Massive hydroxychloroquine study raising health concerns about the drug under scrutiny from scientists
A massive study that raised health concerns over hydroxychloroquine, the anti-malaria drug touted by President Trump as a coronavirus treatment, is coming under scrutiny from scientists who are demanding to see the data behind it.
The scientists expressed concerns over a high-profile study from The Lancet, which surveyed 96,000 hospitalized COVID-19 patients across six continents and concluded that the drug was ineffective in fighting the coronavirus and caused serious heart problems and even death for patients who had the disease.
An open letter from more than 180 scientists around the world raised concerns over what they said was inconsistent data in the report, noting that the average daily doses of hydroxychloroquine were higher than the those recommended by the U.S. Food and Drug Administration (FDA).
They also pointed out that data the magazine said was from Australian patients did not seem to match data from the Australian government, among other things.
Another major concern was that the study’s authors did not release their code or data despite signing a pledge to share information on the coronavirus.

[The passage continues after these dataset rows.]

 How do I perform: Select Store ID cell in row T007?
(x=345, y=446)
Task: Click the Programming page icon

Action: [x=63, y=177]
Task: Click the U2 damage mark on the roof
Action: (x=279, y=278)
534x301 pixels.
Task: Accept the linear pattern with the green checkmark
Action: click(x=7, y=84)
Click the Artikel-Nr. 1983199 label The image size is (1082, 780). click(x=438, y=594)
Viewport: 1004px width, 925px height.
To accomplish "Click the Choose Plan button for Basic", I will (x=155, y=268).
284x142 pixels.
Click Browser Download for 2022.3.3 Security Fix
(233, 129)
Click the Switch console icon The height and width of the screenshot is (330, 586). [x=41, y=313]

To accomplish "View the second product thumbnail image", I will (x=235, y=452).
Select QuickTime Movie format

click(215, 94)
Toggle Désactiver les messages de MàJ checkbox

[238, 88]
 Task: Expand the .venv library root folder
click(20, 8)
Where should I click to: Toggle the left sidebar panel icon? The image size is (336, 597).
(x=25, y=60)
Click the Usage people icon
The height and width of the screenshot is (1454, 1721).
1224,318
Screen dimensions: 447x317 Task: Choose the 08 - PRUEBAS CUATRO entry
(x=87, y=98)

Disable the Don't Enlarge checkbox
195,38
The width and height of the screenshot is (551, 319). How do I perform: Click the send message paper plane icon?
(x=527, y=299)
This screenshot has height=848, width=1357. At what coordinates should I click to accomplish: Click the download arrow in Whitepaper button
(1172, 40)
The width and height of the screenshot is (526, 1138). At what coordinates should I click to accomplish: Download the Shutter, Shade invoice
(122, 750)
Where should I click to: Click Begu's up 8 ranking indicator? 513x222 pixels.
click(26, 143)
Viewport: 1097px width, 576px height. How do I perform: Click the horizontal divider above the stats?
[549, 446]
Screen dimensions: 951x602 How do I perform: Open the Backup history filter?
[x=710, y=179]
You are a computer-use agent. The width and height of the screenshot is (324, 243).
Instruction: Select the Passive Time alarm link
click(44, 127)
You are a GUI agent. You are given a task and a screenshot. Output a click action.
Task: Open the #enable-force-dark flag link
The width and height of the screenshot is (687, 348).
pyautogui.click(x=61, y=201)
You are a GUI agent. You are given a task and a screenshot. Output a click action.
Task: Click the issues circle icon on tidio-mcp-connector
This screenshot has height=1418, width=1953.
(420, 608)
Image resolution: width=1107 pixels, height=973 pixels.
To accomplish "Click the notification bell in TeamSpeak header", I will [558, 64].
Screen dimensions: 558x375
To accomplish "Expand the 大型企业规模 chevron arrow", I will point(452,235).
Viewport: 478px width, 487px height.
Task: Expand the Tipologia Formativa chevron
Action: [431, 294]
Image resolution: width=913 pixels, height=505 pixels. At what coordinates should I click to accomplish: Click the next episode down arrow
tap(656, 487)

The report “has led many researchers around the world to scrutinize in detail the publication in question. This scrutiny has raised both methodological and data integrity concerns,” the scientists wrote, adding that they were asking the Lancet to make available the peer review process that “led to this manuscript being accepted for publication.”
The report’s research team corrected some of its data Friday but maintained its conclusions had not changed.
The report in the Lancet was one of several that linked hydroxychloroquine to cardiac issues, but it was the first to link it with a higher rate of deaths. The study found that hospitalized patients who were given hydroxychloroquine were at least 33 percent more likely to die than patients who did not receive the drug.
Two major clinical trials of hydroxychloroquine were put on hold as a result of the study, and the governments of France, Belgium and Italy banned doctors from using it as a coronavirus treatment.
“Many of us in the scientific community were just very angry at seeing a poorly written and executed study published in The Lancet, given loads of publicity, and then having a hugely negative impact on carefully planned clinical trials around the world,” said James Watson, a Thailand-based statistician with the University of Oxford’s Centre for Tropical Medicine and Global Health who helped draft the letter, in an email to BuzzFeed News.
The Lancet spokeswoman Jessica Kleyn told the outlet that the journal will make available the responses to the study, as well as a statement from the authors.